▶ **Problem statement**: Reproduce the lines below, from the line containing "Task: Click the back arrow icon" to the line containing "pos(271,45)", both included.

◇ ◇ ◇ ◇ ◇

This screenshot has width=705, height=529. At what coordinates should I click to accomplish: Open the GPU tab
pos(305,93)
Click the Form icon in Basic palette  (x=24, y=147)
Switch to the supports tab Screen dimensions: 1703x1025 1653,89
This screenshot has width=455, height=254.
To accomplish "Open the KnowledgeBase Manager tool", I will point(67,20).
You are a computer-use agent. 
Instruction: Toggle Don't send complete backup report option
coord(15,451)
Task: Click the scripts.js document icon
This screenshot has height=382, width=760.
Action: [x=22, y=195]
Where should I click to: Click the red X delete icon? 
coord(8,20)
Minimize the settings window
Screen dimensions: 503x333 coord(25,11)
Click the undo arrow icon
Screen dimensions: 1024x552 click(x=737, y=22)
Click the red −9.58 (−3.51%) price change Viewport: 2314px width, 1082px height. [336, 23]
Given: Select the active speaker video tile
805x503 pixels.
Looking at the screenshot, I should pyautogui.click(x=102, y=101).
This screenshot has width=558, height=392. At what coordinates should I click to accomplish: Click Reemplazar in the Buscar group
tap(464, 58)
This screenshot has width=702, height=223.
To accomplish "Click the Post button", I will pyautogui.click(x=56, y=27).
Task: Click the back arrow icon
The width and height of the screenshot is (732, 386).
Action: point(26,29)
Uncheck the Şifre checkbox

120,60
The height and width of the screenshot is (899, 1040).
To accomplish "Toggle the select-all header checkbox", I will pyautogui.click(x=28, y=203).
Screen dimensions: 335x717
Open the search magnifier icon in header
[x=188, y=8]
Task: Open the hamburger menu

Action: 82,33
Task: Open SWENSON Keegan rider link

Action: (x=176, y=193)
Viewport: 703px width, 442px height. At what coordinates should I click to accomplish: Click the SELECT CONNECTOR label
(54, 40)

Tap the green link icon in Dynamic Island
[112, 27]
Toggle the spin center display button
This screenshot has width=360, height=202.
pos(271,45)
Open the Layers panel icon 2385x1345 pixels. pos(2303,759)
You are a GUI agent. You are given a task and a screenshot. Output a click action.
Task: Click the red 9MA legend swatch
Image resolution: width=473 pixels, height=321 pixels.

◇ ◇ ◇ ◇ ◇

▶ **Task output**:
Task: Click the back arrow icon
The width and height of the screenshot is (732, 386).
Action: point(26,29)
Uncheck the Şifre checkbox

120,60
The height and width of the screenshot is (899, 1040).
To accomplish "Toggle the select-all header checkbox", I will pyautogui.click(x=28, y=203).
Screen dimensions: 335x717
Open the search magnifier icon in header
[x=188, y=8]
Task: Open the hamburger menu

Action: 82,33
Task: Open SWENSON Keegan rider link

Action: (x=176, y=193)
Viewport: 703px width, 442px height. At what coordinates should I click to accomplish: Click the SELECT CONNECTOR label
(54, 40)

Tap the green link icon in Dynamic Island
[112, 27]
Toggle the spin center display button
This screenshot has width=360, height=202.
pos(271,45)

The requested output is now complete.